> [WORK ORDER]:
Exactly as written, retype the lines that run from the line holding "Screen dimensions: 704x454" through the end of the records below. Do not include pictures.

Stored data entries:

□ □ □ □ □ □ □

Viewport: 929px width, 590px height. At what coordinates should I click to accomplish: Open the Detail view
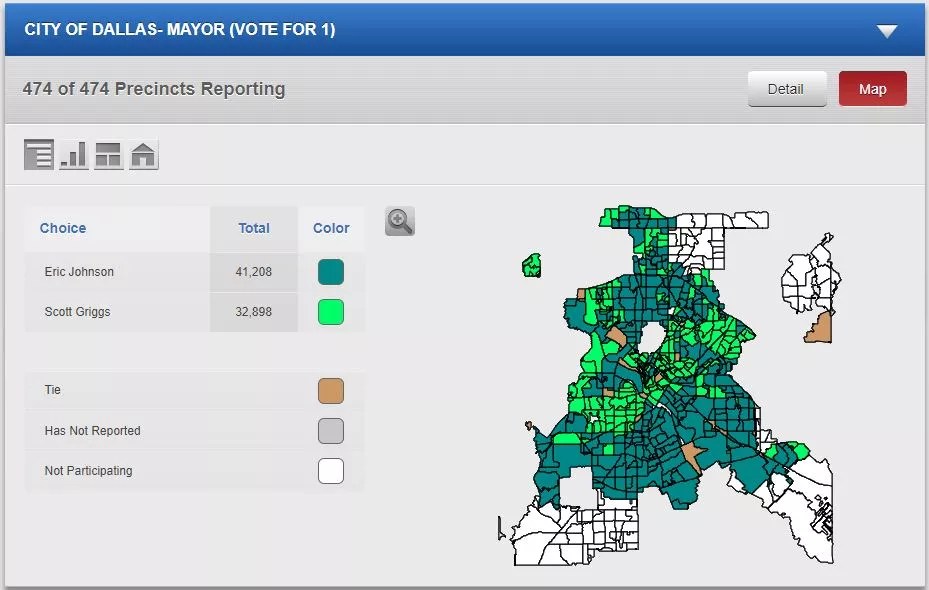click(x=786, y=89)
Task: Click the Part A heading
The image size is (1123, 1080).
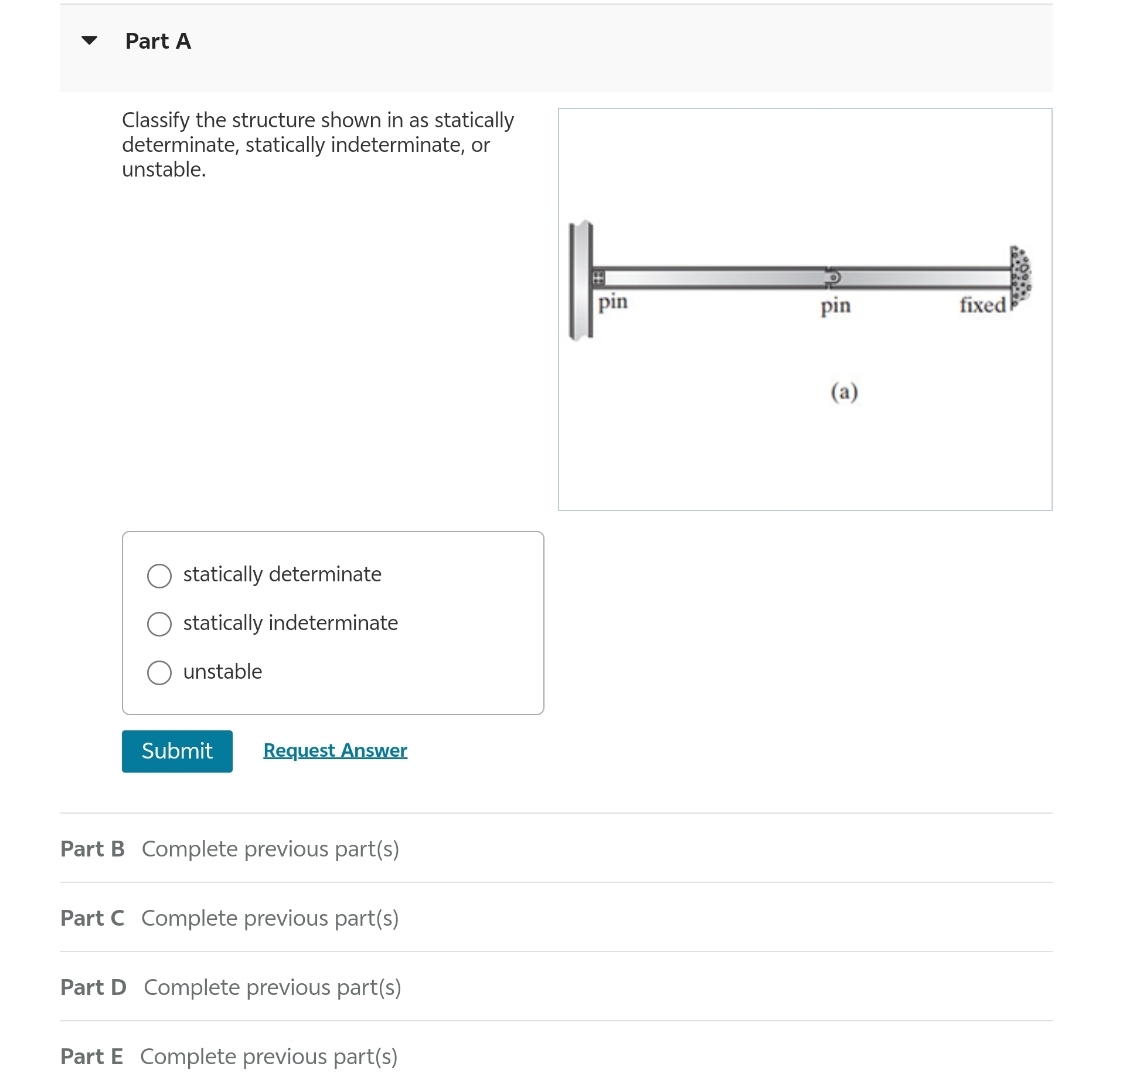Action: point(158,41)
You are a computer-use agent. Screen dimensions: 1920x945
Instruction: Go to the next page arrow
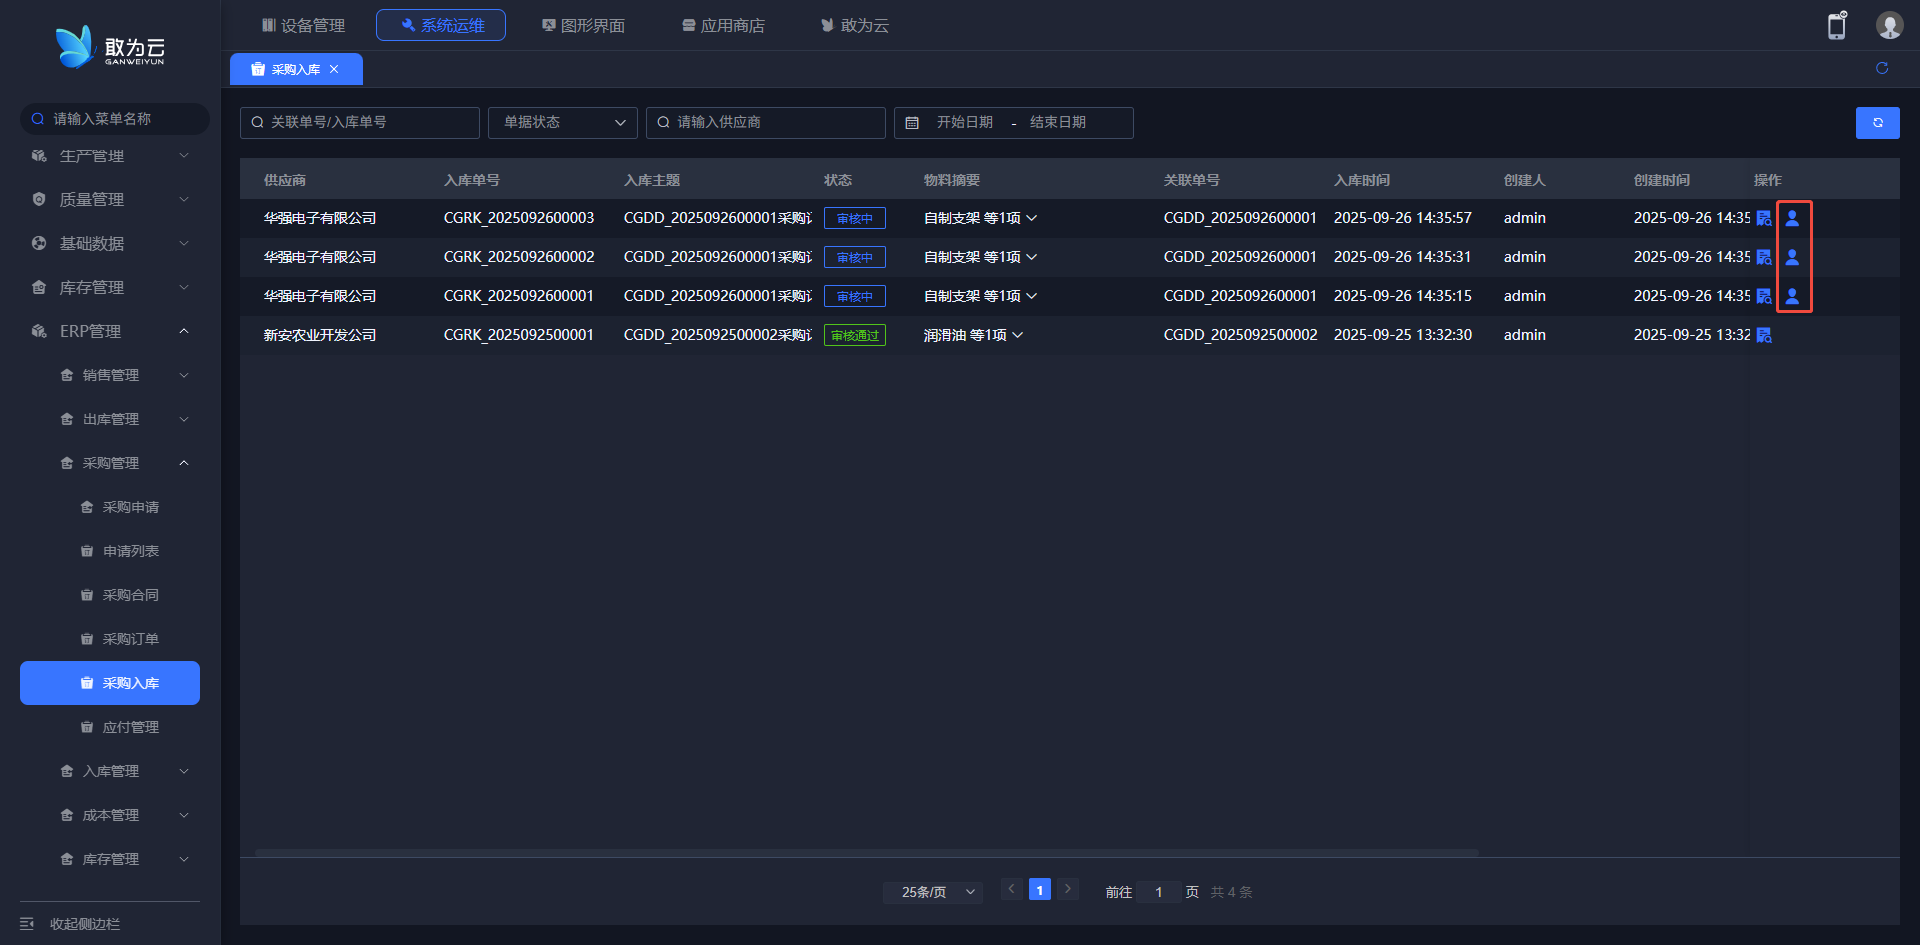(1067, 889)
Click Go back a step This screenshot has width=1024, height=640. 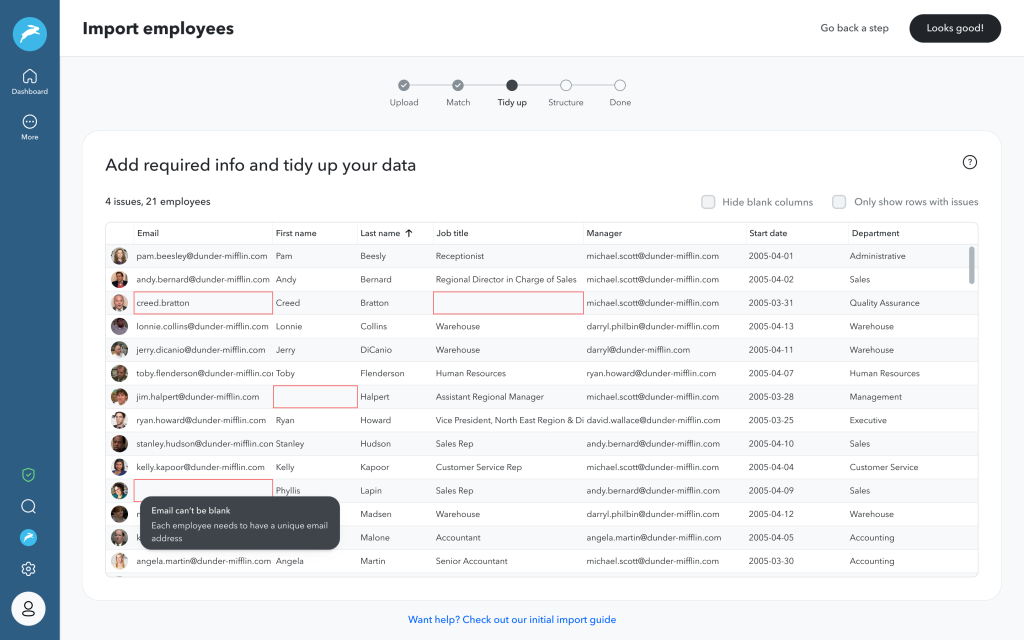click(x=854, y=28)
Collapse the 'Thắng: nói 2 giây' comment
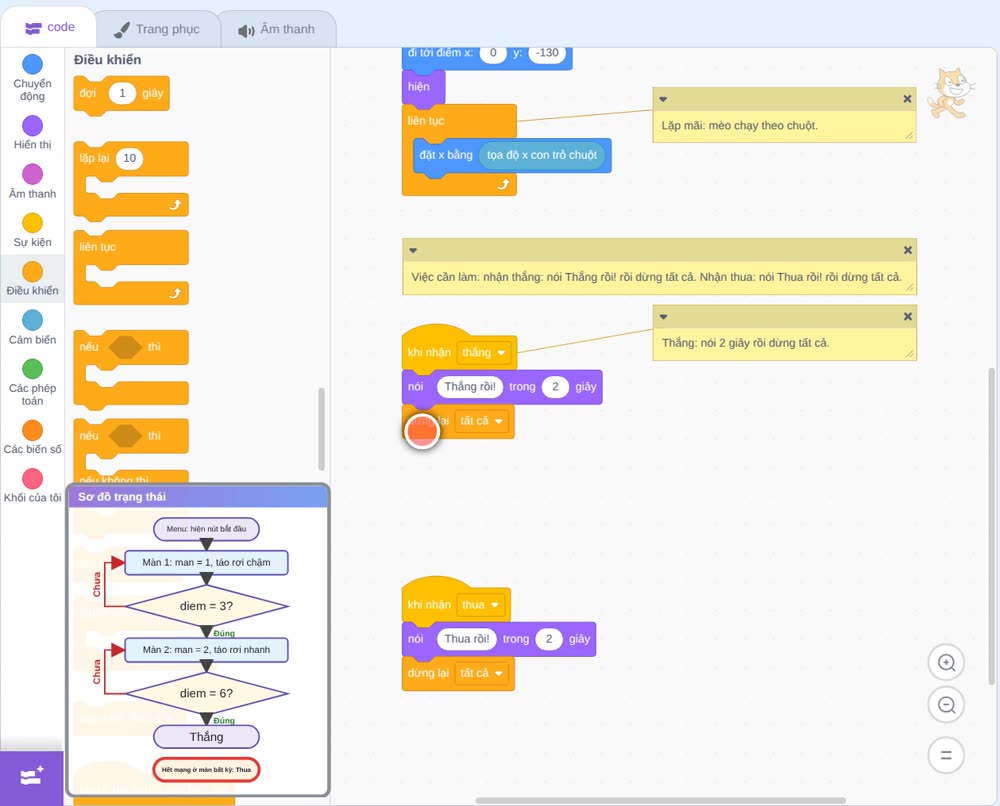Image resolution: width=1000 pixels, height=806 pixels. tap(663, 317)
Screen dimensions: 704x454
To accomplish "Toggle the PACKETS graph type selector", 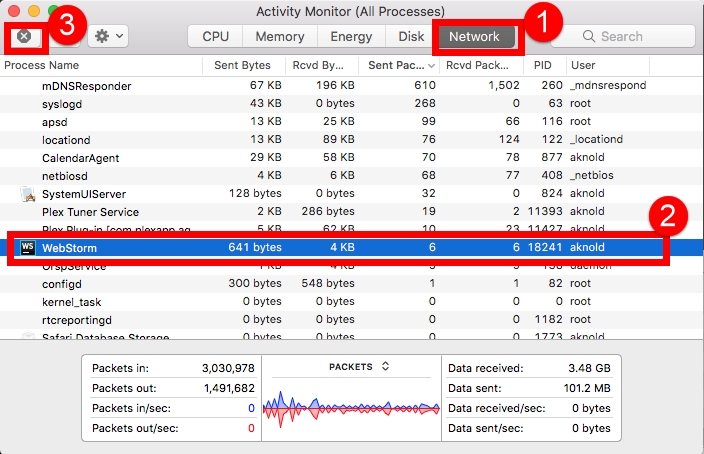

□ □ □ □ □ □ □

> [REPLY TO THE TASK]:
Screen dimensions: 704x454
To accomplish "Toggle the PACKETS graph type selector", 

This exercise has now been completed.